Abstract
Background COVID-19 is a major public health concern. Given the extent of the pandemic, it is urgent to identify risk factors associated with severe disease. Accurate prediction of those at risk of developing severe infections is also important clinically.
Methods Based on the UK Biobank (UKBB data), we built machine learning(ML) models to predict the risk of developing severe or fatal infections, and to evaluate the major risk factors involved. We first restricted the analysis to infected subjects, then performed analysis at a population level, considering those with no known infections as controls. Hospitalization was used as a proxy for severity. Totally 93 clinical variables (collected prior to the COVID-19 outbreak) covering demographic variables, comorbidities, blood measurements (e.g. hematological/liver and renal function/metabolic parameters etc.), anthropometric measures and other risk factors (e.g. smoking/drinking habits) were included as predictors. XGboost (gradient boosted trees) was used for prediction and predictive performance was assessed by cross-validation. Variable importance was quantified by Shapley values and accuracy gain. Shapley dependency and interaction plots were used to evaluate the pattern of relationship between risk factors and outcomes.
Results A total of 1191 severe and 358 fatal cases were identified. For the analysis among infected individuals (N=1747), our prediction model achieved AUCs of 0.668 and 0.712 for severe and fatal infections respectively. Since only pre-diagnostic clinical data were available, the main objective of this analysis was to identify baseline risk factors. The top five contributing factors for severity were age, waist-hip ratio(WHR), HbA1c, number of drugs taken(cnt_tx) and gamma-glutamyl transferase levels. For prediction of mortality, the top features were age, systolic blood pressure, waist circumference (WC), urea and WHR.
In subsequent analyses involving the whole UKBB population (N for controls=489987), the corresponding AUCs for severity and fatality were 0.669 and 0.749. The same top five risk factors were identified for both outcomes, namely age, cnt_tx, WC, WHR and cystatin C. We also uncovered other features of potential relevance, including testosterone, IGF-1 levels, red cell distribution width (RDW) and lymphocyte percentage.
Conclusions We identified a number of baseline clinical risk factors for severe/fatal infection by an ML approach. For example, age, central obesity, impaired renal function, multi-comorbidities and cardiometabolic abnormalities may predispose to poorer outcomes. The presented prediction models may be useful at a population level to help identify those susceptible to developing severe/fatal infections, hence facilitating targeted prevention strategies. Further replications in independent cohorts are required to verify our findings.
Competing Interest Statement
The authors have declared no competing interest.
Funding Statement
This work was supported partially by the Lo Kwee Seong Biomedical Research Fund from The Chinese University of Hong Kong.
Author Declarations
I confirm all relevant ethical guidelines have been followed, and any necessary IRB and/or ethics committee approvals have been obtained.
Yes
The details of the IRB/oversight body that provided approval or exemption for the research described are given below:
The UK Biobank study has received ethical approval from the NHS National Research Ethics Service North West (16/NW/0274).

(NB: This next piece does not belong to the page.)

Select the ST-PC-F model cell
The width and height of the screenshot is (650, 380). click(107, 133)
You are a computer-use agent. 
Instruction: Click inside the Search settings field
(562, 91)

All necessary patient/participant consent has been obtained and the appropriate institutional forms have been archived.
Yes
I understand that all clinical trials and any other prospective interventional studies must be registered with an ICMJE-approved registry, such as ClinicalTrials.gov. I confirm that any such study reported in the manuscript has been registered and the trial registration ID is provided (note: if posting a prospective study registered retrospectively, please provide a statement in the trial ID field explaining why the study was not registered in advance).
Yes
I have followed all appropriate research reporting guidelines and uploaded the relevant EQUATOR Network research reporting checklist(s) and other pertinent material as supplementary files, if applicable.
Yes
Data Availability
The UK Biobank data is available to registered researchers.